FREE
Zoom program. RSVP Required.
Remembering Indo-Caribbean Legacies through Art
Tuesday, January 21, 2025, 12:00 pm to 12:45 pm EDT
Explore the little-known histories of Indo-Caribbean indentureship through a feminist and decolonial lens in this digital program featuring ceramic artist Heidi McKenzie and scholar Nalini Mohabir. Deepali Dewan, Dan Mishra Curator of Global South Asia, debuts recent acquisitions to the Museum collections of McKenzie’s work as the panel explores the complex histories of migration and labour, and the impact of each on Indo-Caribbean identity.
Informed by her family histories, McKenzie’s art uses photography, digital media, and archival information to draw attention to themes of ancestry, race, migration, and colonization, as well as the body and healing. Join us for an exploration of the important role the acquisition of McKenzie’s works will play in the Museum collections representative of diasporic South Asia.

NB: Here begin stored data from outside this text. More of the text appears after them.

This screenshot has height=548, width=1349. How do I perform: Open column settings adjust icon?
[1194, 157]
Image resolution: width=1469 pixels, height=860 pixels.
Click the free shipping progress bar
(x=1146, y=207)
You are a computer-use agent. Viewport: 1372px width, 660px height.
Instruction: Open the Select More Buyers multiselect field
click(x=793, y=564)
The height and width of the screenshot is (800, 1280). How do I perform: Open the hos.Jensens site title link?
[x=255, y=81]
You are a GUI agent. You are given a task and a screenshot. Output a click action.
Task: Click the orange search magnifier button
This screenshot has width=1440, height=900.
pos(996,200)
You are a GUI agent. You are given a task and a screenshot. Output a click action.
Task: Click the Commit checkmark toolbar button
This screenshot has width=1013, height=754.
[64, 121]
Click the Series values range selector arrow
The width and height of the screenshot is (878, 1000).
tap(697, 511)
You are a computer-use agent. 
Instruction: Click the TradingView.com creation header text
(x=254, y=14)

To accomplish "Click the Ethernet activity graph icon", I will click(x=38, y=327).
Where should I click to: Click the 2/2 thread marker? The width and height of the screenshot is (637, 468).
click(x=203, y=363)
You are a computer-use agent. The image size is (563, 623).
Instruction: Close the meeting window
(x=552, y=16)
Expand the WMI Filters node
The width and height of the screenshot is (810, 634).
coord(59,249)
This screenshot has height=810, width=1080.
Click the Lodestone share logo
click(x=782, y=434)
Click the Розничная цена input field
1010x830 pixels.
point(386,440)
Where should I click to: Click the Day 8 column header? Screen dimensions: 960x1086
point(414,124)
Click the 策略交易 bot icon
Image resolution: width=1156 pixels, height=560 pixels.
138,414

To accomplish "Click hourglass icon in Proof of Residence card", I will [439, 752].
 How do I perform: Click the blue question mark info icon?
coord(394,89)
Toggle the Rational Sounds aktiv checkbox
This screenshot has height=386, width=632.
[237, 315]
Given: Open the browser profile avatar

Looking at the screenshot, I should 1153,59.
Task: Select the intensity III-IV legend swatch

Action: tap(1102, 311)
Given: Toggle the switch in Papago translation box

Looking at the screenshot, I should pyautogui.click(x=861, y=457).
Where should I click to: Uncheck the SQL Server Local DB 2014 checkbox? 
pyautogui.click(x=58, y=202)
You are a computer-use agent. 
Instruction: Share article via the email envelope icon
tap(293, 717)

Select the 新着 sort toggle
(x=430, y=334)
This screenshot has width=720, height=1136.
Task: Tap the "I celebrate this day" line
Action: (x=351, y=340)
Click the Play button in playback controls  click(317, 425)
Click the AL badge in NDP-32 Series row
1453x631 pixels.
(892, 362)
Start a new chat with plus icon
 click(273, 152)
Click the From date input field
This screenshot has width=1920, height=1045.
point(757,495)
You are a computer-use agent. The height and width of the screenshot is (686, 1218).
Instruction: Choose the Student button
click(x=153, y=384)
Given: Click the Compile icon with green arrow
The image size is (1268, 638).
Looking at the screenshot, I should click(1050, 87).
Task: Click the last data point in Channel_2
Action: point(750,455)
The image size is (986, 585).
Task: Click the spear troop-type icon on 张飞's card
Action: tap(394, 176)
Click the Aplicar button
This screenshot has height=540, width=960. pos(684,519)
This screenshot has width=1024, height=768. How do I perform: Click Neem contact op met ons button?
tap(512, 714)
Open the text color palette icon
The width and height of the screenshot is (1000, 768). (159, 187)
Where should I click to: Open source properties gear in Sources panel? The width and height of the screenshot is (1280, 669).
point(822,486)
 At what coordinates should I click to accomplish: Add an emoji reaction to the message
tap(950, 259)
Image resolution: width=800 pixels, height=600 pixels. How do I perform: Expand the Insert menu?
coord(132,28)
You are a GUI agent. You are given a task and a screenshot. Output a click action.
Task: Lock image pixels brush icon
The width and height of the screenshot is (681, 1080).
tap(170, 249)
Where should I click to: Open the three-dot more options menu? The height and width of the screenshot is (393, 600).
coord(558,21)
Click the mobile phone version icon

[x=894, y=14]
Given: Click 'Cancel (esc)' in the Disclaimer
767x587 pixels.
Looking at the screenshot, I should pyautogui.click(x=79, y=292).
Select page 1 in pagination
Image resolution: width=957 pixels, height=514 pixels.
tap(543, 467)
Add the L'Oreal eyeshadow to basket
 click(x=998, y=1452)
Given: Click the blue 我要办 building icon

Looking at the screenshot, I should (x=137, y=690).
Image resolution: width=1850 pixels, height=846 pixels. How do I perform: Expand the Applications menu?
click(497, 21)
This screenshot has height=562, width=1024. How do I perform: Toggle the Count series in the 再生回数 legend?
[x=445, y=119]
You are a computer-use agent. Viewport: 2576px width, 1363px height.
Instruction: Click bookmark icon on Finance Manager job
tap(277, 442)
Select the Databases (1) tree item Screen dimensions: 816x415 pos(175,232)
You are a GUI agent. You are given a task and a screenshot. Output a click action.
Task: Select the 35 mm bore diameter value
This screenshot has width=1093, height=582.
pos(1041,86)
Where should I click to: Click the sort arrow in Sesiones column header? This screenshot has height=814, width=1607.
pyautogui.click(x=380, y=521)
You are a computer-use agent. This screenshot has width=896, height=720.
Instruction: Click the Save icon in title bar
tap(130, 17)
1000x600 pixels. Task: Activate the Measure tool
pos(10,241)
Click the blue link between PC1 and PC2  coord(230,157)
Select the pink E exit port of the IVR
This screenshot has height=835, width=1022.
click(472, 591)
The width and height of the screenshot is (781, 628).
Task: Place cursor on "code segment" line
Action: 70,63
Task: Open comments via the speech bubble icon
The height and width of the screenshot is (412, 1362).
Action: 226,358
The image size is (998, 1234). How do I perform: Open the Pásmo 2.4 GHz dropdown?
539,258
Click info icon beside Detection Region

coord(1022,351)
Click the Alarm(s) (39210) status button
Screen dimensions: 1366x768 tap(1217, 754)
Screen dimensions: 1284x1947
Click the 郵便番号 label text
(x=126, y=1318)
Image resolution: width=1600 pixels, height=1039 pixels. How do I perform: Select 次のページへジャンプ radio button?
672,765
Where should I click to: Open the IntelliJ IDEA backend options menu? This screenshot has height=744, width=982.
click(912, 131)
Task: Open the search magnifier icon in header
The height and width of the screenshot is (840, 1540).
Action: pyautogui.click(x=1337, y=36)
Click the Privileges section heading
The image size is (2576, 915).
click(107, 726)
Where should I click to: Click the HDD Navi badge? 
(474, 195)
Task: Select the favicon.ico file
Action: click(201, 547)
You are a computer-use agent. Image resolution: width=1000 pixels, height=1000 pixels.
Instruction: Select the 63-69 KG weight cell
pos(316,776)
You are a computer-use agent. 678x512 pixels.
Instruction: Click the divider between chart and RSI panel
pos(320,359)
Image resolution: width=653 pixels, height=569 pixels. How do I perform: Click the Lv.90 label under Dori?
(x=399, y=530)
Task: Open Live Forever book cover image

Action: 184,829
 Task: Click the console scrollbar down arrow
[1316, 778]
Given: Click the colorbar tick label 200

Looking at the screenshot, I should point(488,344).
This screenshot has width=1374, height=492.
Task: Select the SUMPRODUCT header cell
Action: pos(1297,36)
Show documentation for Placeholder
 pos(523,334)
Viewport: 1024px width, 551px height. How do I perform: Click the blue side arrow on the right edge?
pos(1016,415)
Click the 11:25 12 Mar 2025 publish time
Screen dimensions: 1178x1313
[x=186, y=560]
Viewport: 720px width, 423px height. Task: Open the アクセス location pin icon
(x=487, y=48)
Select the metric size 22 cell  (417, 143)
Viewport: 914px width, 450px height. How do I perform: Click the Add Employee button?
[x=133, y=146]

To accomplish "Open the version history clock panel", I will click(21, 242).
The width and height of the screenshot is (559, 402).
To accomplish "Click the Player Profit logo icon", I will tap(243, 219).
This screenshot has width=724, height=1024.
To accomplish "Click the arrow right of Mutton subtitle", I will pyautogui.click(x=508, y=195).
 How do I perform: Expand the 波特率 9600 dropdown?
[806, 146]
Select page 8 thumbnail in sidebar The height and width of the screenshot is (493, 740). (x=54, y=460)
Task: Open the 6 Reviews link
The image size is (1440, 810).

This program is generously supported by the Dan Mishra South Asia Initiative.
Speaker:
Heidi McKenzie
Heidi McKenzie is a ceramic and installation artist based in Toronto, Canada. Heidi completed her MFA at OCADU in 2014. She is informed by her mixed-race Indo-Trinidadian/Irish-American heritage. Heidi uses ceramics, photography, digital media, and archival imagery to build themes of ancestry, race, migration, and colonization in her works, as well as themes of body and healing. Heidi has exhibited internationally in Europe, Scandinavia, Asia, Oceana and the US. The recipient of many grants, Heidi has created in Ireland, Denmark, Hungary, Australia, China and Indonesia. Her work has been collected by ROM, Global Affairs Canada, the Canadian Clay and Glass Gallery, and Surrey Art Museum. Heidi’s installation, Division, was invited to tour in the US alongside works of Ai Wei Wei, Theaster Gates, and Magdolene Odundo and she presented a solo exhibition at the Gardiner Museum, Reclaimed: Indo-Caribbean HerStories, in Spring 2023. Heidi was invited to the juried feature exhibition, Common Ground, at the Indian Ceramics Triennale in Delhi, 2024, to present Girmitya HerStories – bringing the Indo-Caribbean diaspora “home.”
Nalini Mohabir
Nalini Mohabir is an associate professor in the department of Geography, Planning, and Environment at Concordia University. Her research focus in Caribbean Studies begins with indentureship, which she explores through oral histories, literature, art, and archives. She has published in a range of academic journals including Asian Diasporic Visual Cultures and the Americas, Journal for the Study of Indentureship and its Legacies, Wasafiri, and the Journal of West Indian Literature. She is currently working on a collection (together with long-time collaborators Ronald Cummings and Christiana Abraham) about the visualities of protest, based on the Sir George Williams student occupation in Montreal, 1969.
Deepali Dewan
Deepali Dewan is the Dan Mishra Curator of South Asian Art & Culture at ROM. She is also an Associate Professor in the Department of Art at the University of Toronto, is affiliated with the Centre for South Asian Studies, and is a Senior Associate Fellow at Massey College. She is the co-editor of the online, peer-reviewed journal Trans Asian Photography. Her research spans issues of colonial, modern, and contemporary visual culture, including topics such as art education, decorative arts and historiography.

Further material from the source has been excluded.